Kinshasa : la Police appelle au calme face à la journée « ville morte », la capitale entre prudence et activité réduite

Alors que certains acteurs politiques et mouvements citoyens ont appelé à une journée de « ville morte » ce mercredi 3 juin 2026 à Kinshasa, les autorités congolaises ont exhorté la population à poursuivre normalement ses activités. Un important dispositif sécuritaire a été déployé dans plusieurs points stratégiques de la capitale afin de prévenir tout incident.

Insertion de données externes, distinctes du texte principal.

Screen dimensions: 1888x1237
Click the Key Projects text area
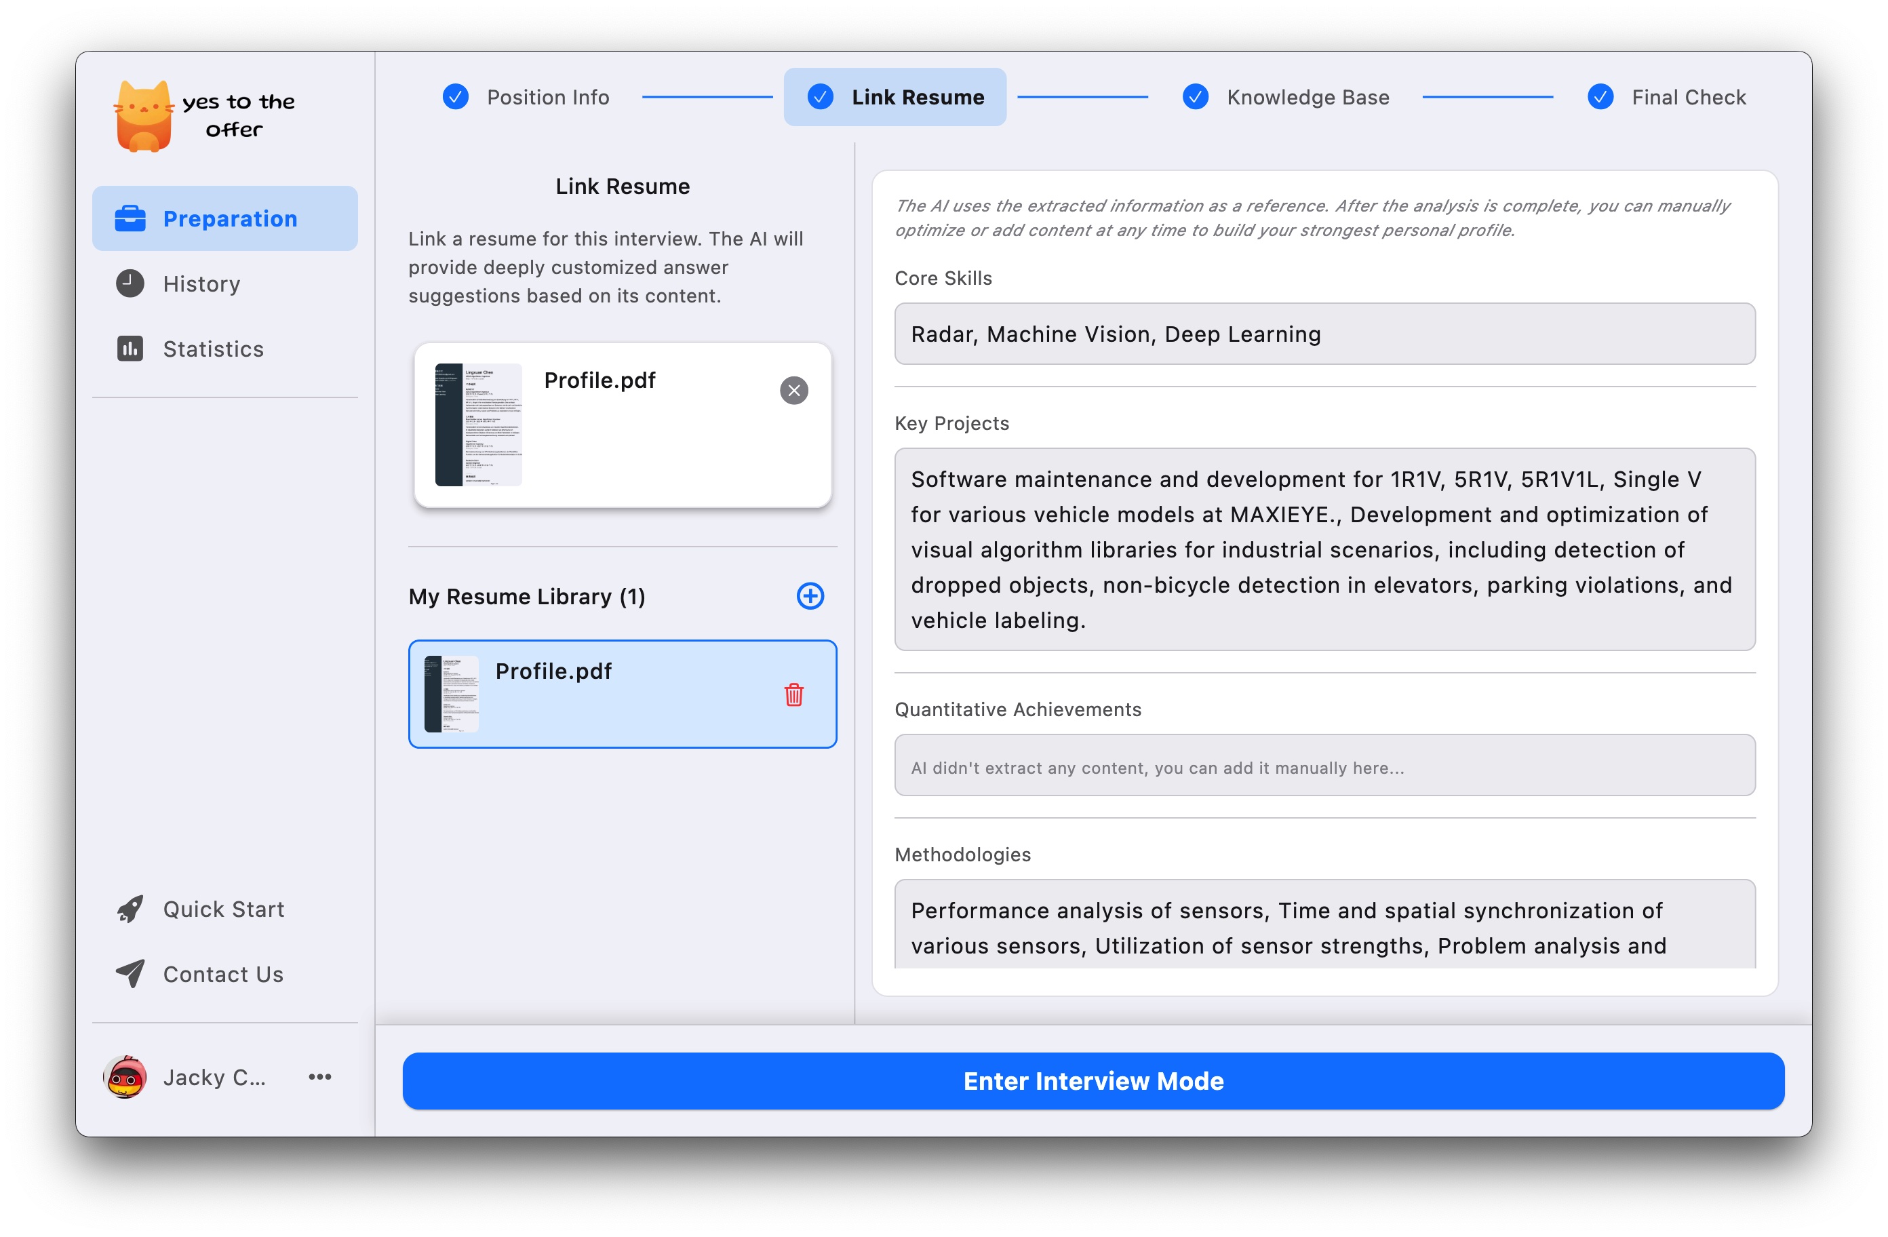[x=1324, y=549]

Sur le terrain, la situation apparaît contrastée, entre ralentissement de certaines activités et maintien partiel de la vie économique.

Kinshasa : la Police appelle au calme face à la journée « ville morte », la capitale entre prudence et activité réduite

La Police nationale invite la population à vaquer librement à ses occupations

À l'occasion de la journée dite de « ville morte » annoncée par certains mouvements politiques et citoyens, la Police nationale congolaise (PNC), avec l'appui du ministère de l'Intérieur, a appelé les habitants de Kinshasa à ne pas céder à la peur et à poursuivre normalement leurs activités quotidiennes.

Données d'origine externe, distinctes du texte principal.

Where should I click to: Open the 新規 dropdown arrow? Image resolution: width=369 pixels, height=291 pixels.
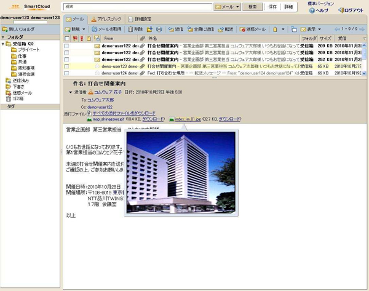coord(84,30)
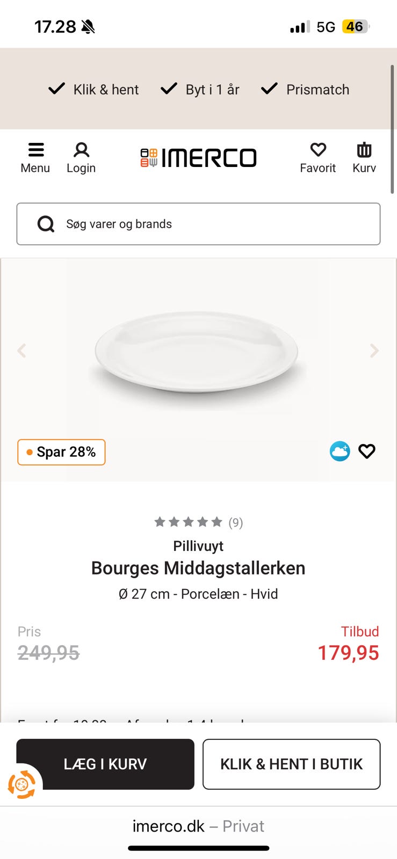Go to Imerco logo homepage
The height and width of the screenshot is (859, 397).
click(x=198, y=158)
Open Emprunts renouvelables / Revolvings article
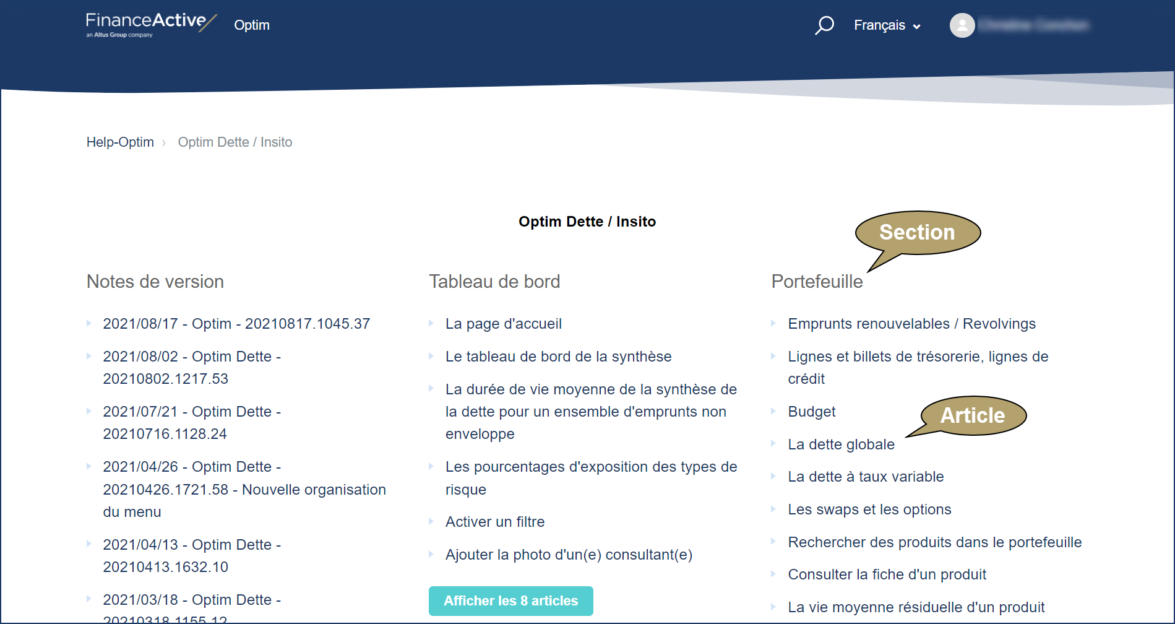Screen dimensions: 1175x624 [911, 323]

Dans son message, la police a réaffirmé son engagement à garantir la sécurité des personnes et de leurs biens tout en rappelant que toute manifestation publique doit se dérouler dans le respect des dispositions légales en vigueur.

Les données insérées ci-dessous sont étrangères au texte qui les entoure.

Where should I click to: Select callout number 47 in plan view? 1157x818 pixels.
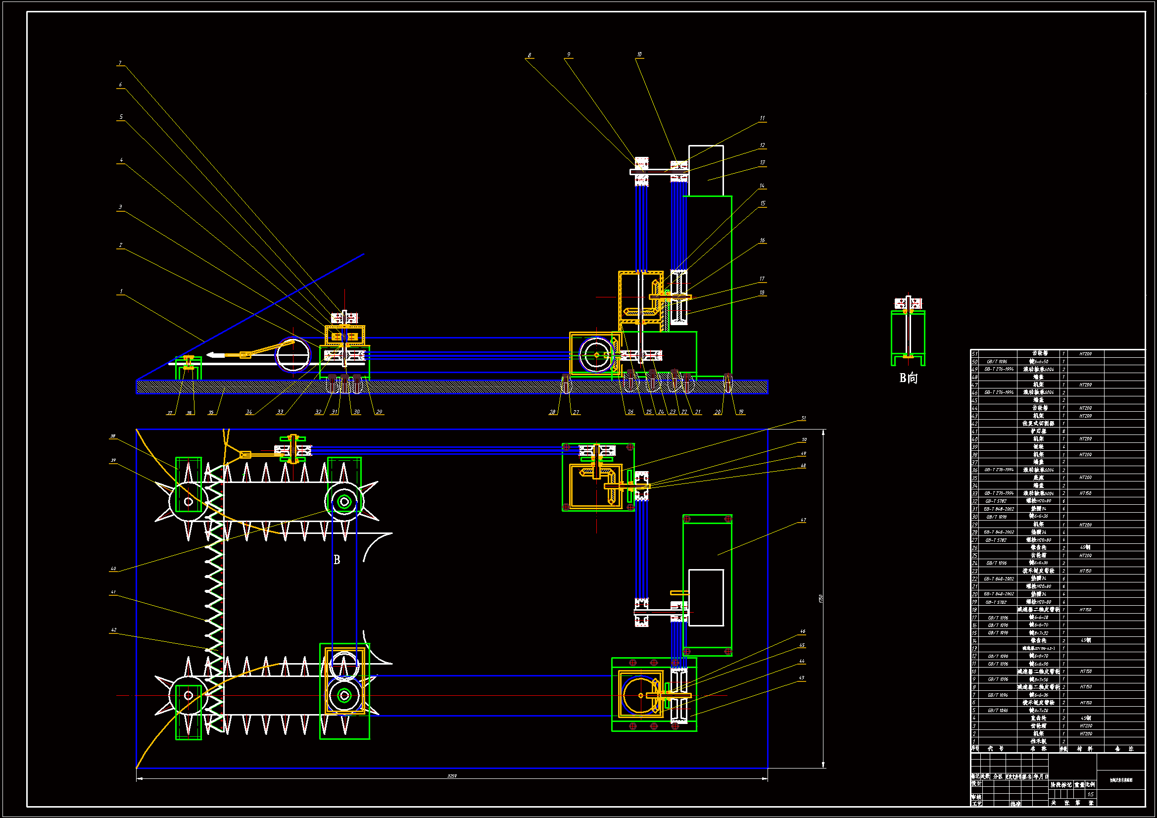point(803,520)
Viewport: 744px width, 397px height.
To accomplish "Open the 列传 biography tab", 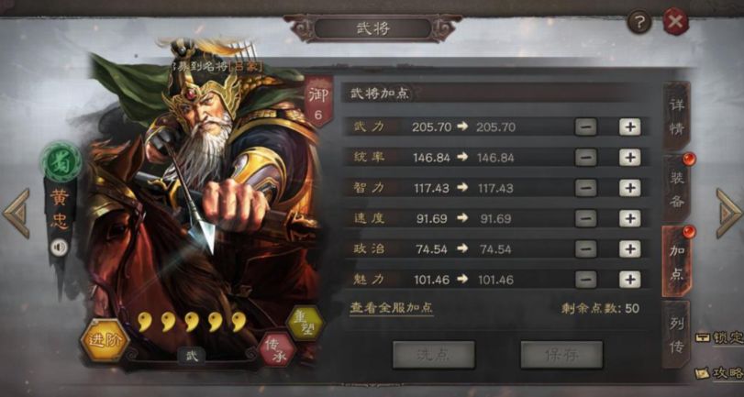I will click(677, 335).
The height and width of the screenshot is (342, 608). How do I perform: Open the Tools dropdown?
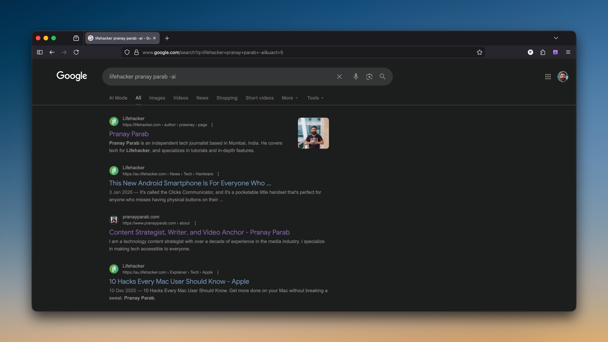pos(315,98)
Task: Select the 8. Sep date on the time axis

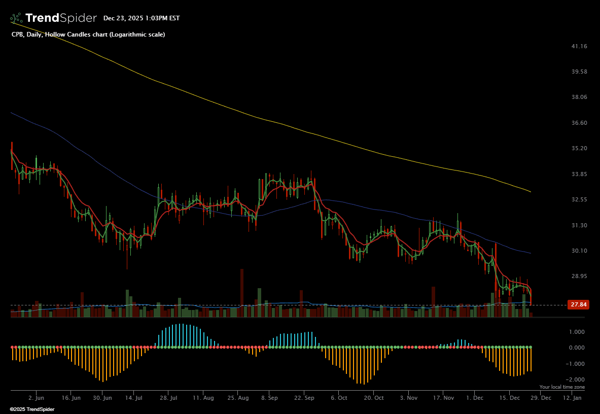Action: (x=269, y=398)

Les autorités estiment que la paralysie de la ville pourrait avoir des conséquences négatives sur les activités économiques et sociales de la capitale.

Un important dispositif sécuritaire déployé dans plusieurs communes

Dès les premières heures de la matinée, les forces de l'ordre ont renforcé leur présence dans plusieurs carrefours stratégiques de Kinshasa.

Selon des observations rapportées par ACTUALITE.CD, des unités de police ont été visibles notamment au croisement des avenues Kasa-Vubu et Force publique ainsi qu'au rond-point Victoire. Des véhicules de la police y ont été positionnés afin d'assurer la surveillance et le maintien de l'ordre.

Des patrouilles mobiles, des points de contrôle et un dispositif de surveillance renforcé ont également été installés sur plusieurs grands axes de circulation de la capitale.

Dans la commune de Kalamu, des agents de la Régie des fourrières et du contrôle technique ont été déployés pour fluidifier la circulation et procéder à l'évacuation des véhicules en stationnement irrégulier.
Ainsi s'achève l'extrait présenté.